(Beginning of Page extract)
On July 6, 2018, the New York Times published an Essay by the Novelist Tayari Jones on “The Prison Letters of Nelson Mandela”, a book containing more than 250 letters he wrote during his imprisonment in South Africa for more than 27 years – from November 7, 1962 to February 11, 1990. The book is being published this month in honor of Mandela’s 100th birthday. There is no way I can improve on Jones’ writing, so I will write directly from just a portion of it.
“Mr. Mandela was 44 years old and the father of five young children when he was first sent to prison…Many of the letters speak directly to the pain and challenges of being held apart from his family. Letter writing and mail was severely restricted by prison authorities, and many of Mandela’s letters were censored or never delivered.
“Writing to his wife Winnie nearly seven years into his imprisonment, Mandela shares his thoughts on the power of positive thinking. He makes the basic point that it is not so much the disability one suffers from that matters but one’s attitude to it. The man who says: I will conquer this illness and live a happy life, is already halfway to victory.
“Remember that hope is a powerful weapon even when all else is lost.”
Over the last years as I have met and spoken with countless people, both in and out of the legal profession, the one constant desire they all express is to have hope, both for the present and the future. Whether it is a person who is facing great personal loss or other adversity, it is the desire that all will work out to a good end that is expressed.
I understand that hope, by itself, is not a plan. But it is the underlying strength of being able to put one foot in front of the other.
There is the family, not far from Raleigh, who not quite twenty-five years ago, experienced the loss of their teenage daughter in a horrific car accident, just after Christmas Day. Their daughter did not die but has lived ever since in a nursing home, alive, but missing the everyday joys of experiencing life. This family has chosen to embrace her and what happened to her, and her mother will tell you that her daughter’s life is a blessing to all who have met and known her as she has given many smiles to all who have visited her over the years and continue to do so. One of the great rewards to what I do is that I was able to be one of those people.
(End of Page extract)
(Beginning of Raw data)
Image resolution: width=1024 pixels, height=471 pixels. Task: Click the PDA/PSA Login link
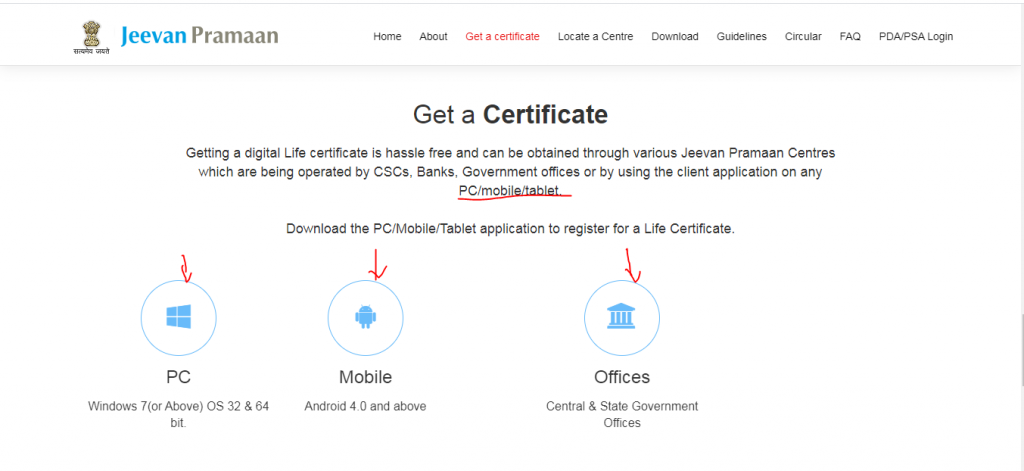point(915,37)
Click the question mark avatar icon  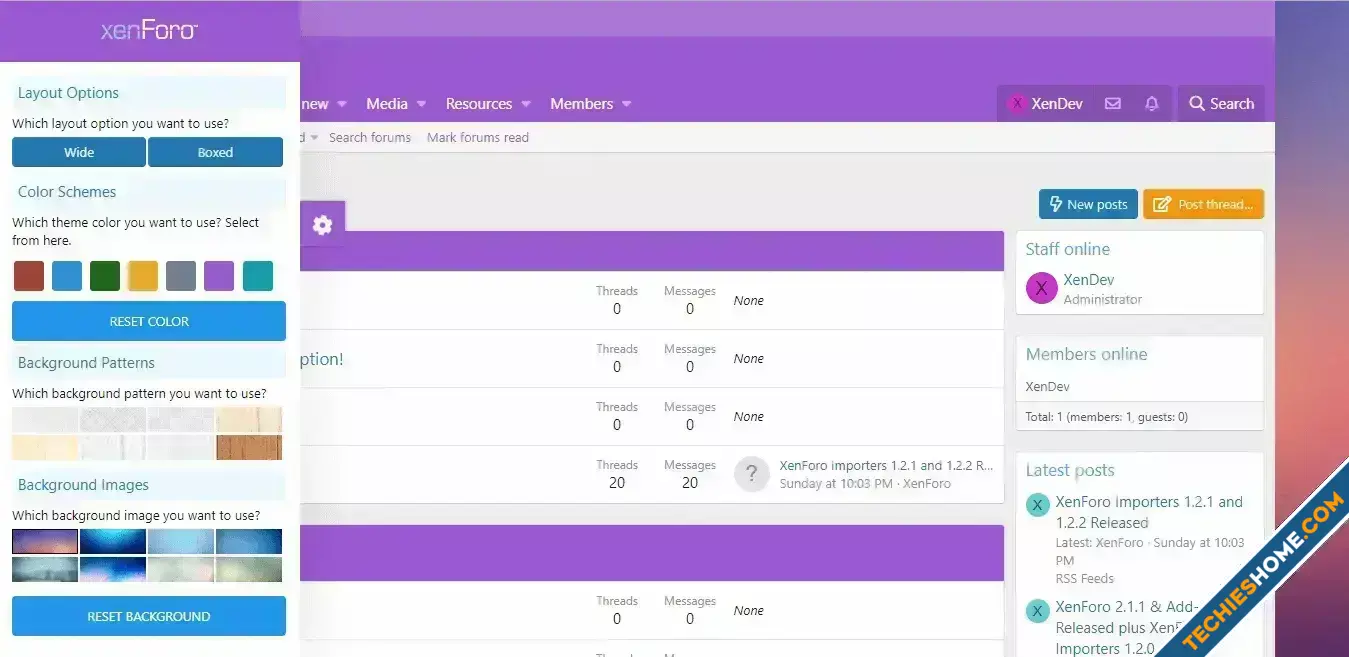[x=751, y=474]
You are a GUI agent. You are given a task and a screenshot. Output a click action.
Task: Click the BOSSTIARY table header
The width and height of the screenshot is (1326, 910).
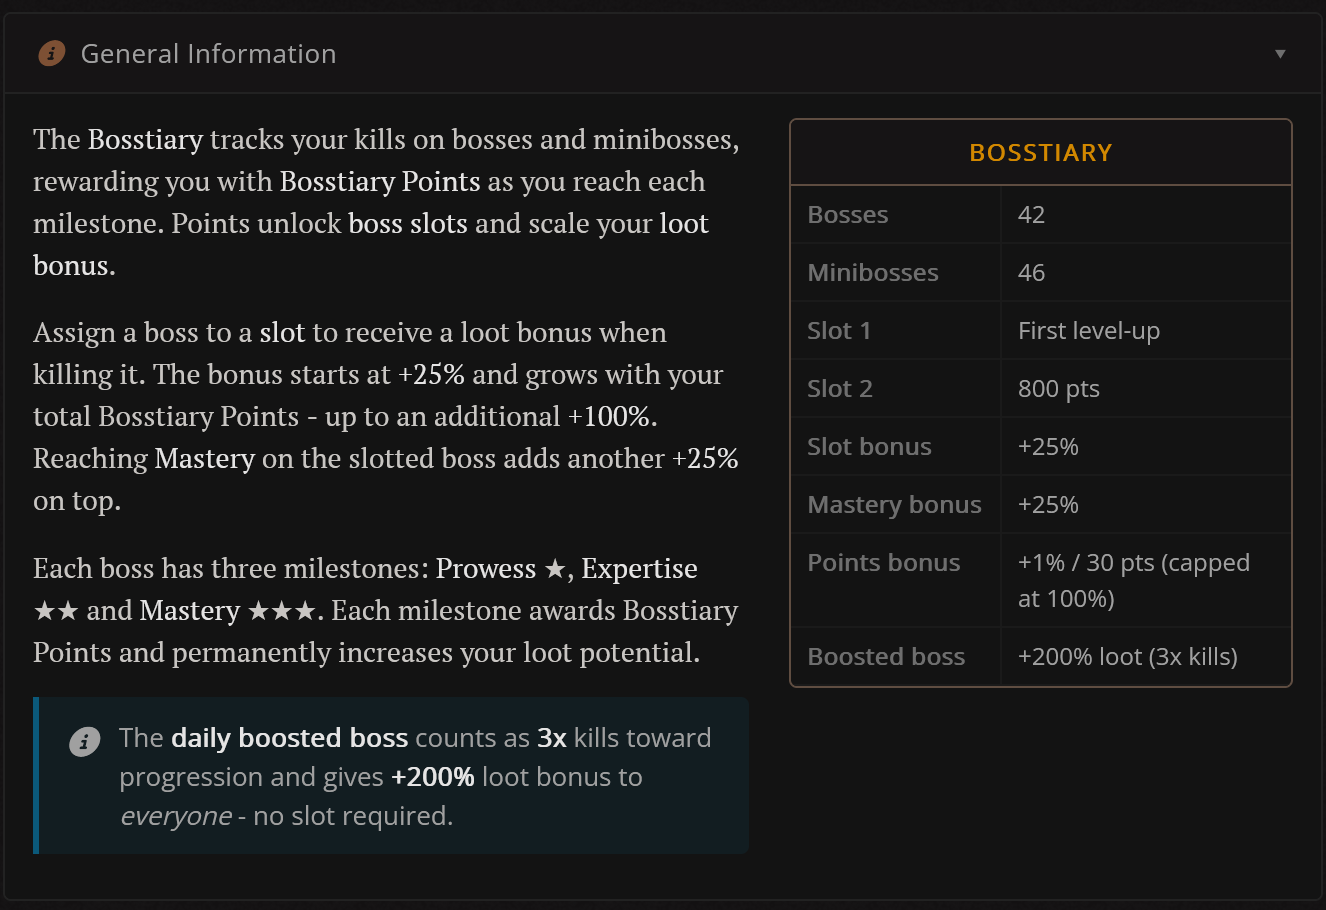1041,153
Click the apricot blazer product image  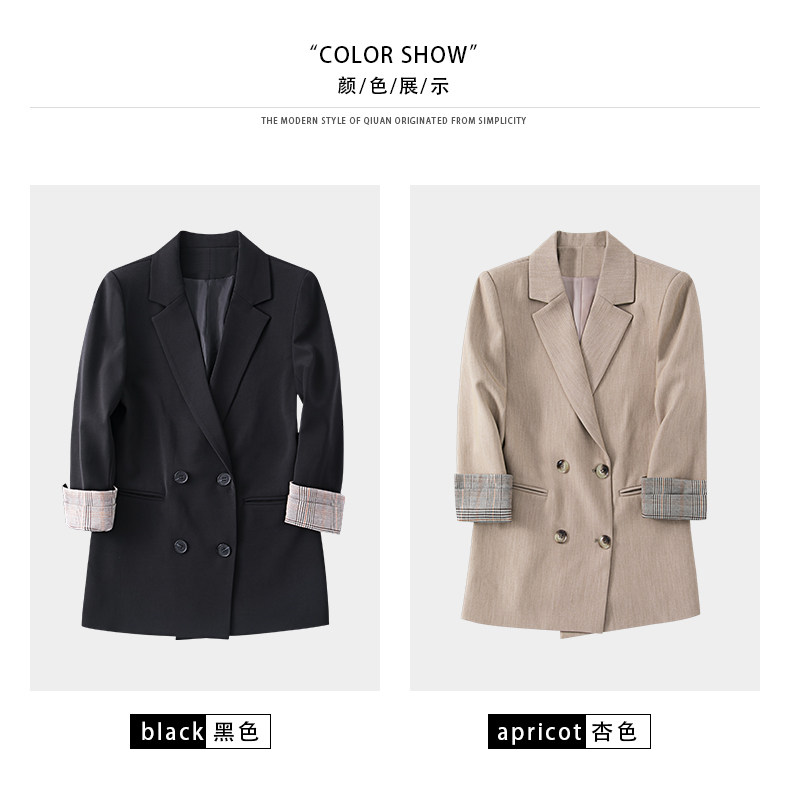(x=585, y=438)
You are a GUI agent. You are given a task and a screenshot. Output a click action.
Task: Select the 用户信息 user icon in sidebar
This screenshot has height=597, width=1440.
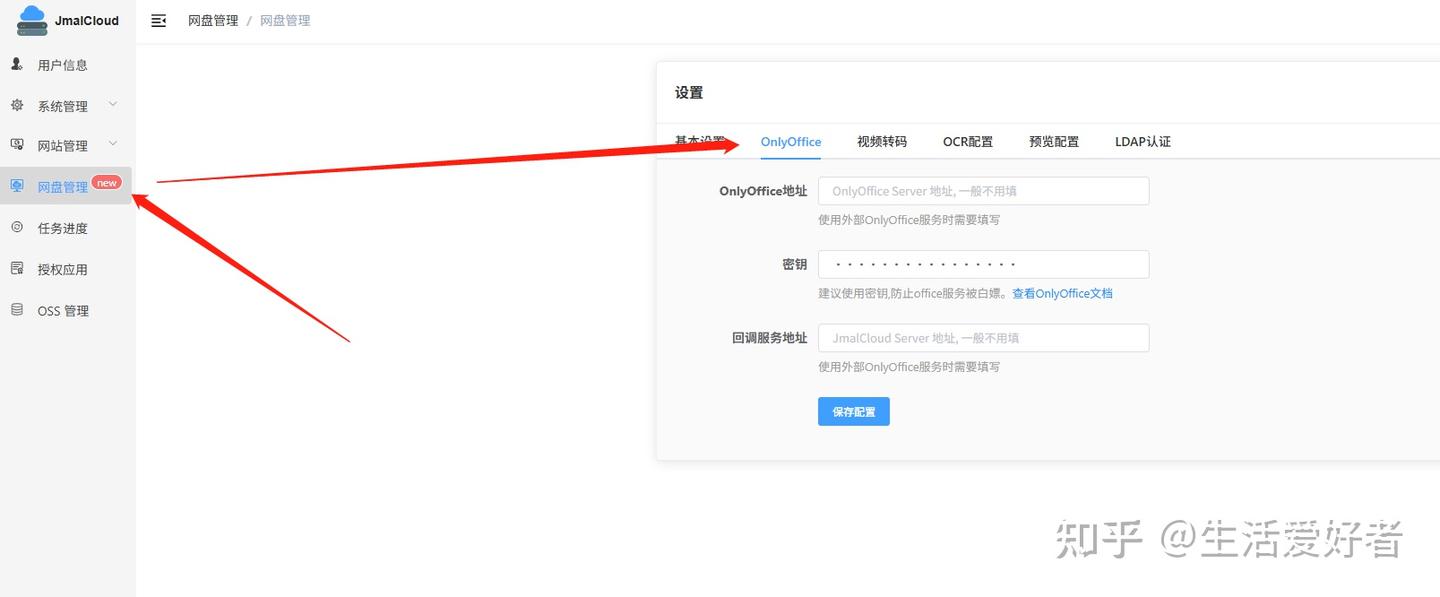click(x=16, y=64)
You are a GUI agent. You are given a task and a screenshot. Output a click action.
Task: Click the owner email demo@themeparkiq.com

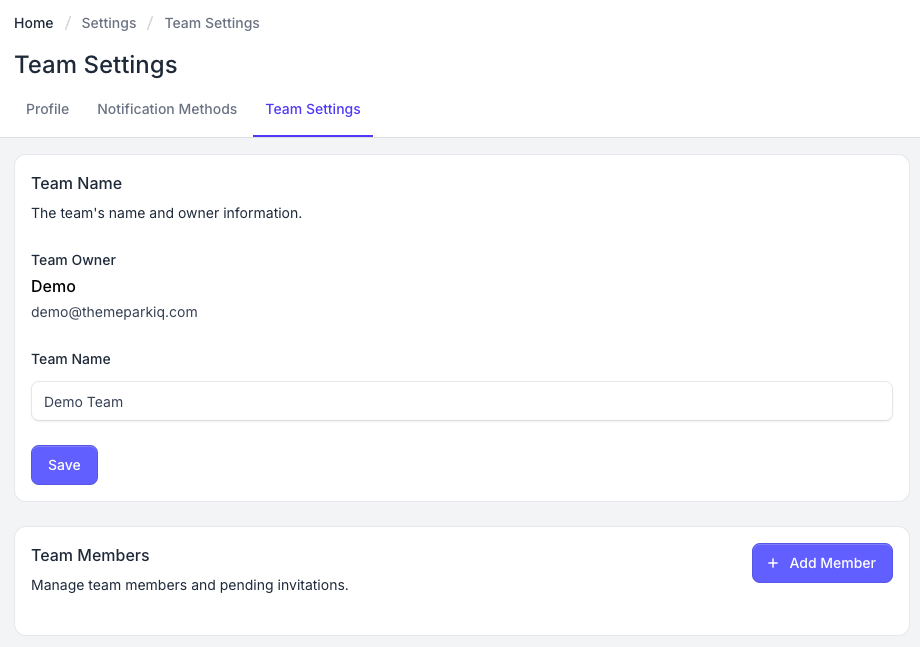pyautogui.click(x=114, y=312)
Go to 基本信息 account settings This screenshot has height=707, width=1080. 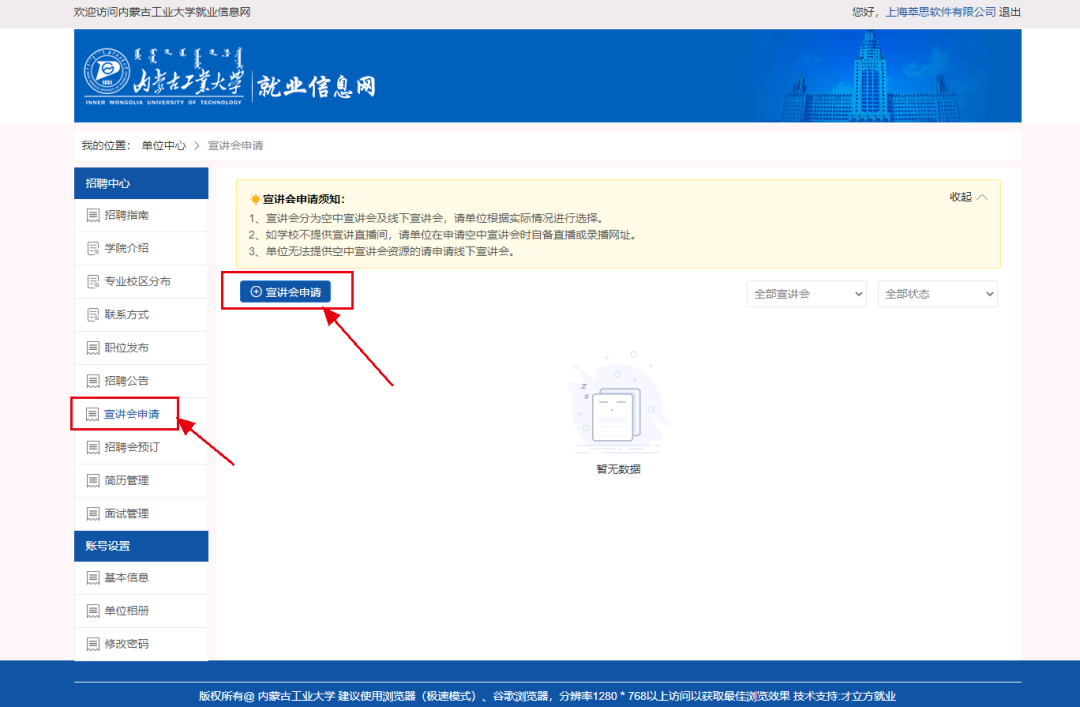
(End of Raw data)
Task set —
1. Reproduce the piece on Mandela's prison letters word for word from "On July 6, 2018, the" to "or never delivered.".
2. Take the piece on Mandela's prison letters further, starting after its last sentence.

Outputs by task —
1.
On July 6, 2018, the New York Times published an Essay by the Novelist Tayari Jones on “The Prison Letters of Nelson Mandela”, a book containing more than 250 letters he wrote during his imprisonment in South Africa for more than 27 years – from November 7, 1962 to February 11, 1990. The book is being published this month in honor of Mandela’s 100th birthday. There is no way I can improve on Jones’ writing, so I will write directly from just a portion of it.
“Mr. Mandela was 44 years old and the father of five young children when he was first sent to prison…Many of the letters speak directly to the pain and challenges of being held apart from his family. Letter writing and mail was severely restricted by prison authorities, and many of Mandela’s letters were censored or never delivered.

2.
And my great friend from Asheville, a paralegal extradionaire in a major law firm, confronting the knowledge she had breast cancer with the question to her doctor, “what doors do I have to walk through to survive?” found a renewed purpose in living a happy and purposeful life, and who today, is more than ten years out from that time.
Finally, there is my longtime friend, a prominent attorney and state official, whose son lost his life when being hit by a taxi in New York City just over two years ago, and whose family is still struggling with their loss but are determined now to smilingly remember his young life and once again choose to go forward with theirs.
It is hope, and of course faith, courage, love and a strong will to survive and live that enables all of these good people.
In living the only life we have, why would anyone ever choose anything other than hope? Several years ago, on Martin Luther King’s birthday, the New York Times published a photograph of a young African American girl walking up the center aisle of the Ebenezer Baptist Church in Atlanta, carrying a large picket sign with the word “HOPE” written on it.
And so, with this new writing, I want to encourage everyone who reads this to have hope for today and for the future. If you are now experiencing adversity of any kind, the words the late actor Gracie Allen once wrote to her husband George Burns, not long before she died seem appropriate… “George, do not put a period where God has only placed a comma.”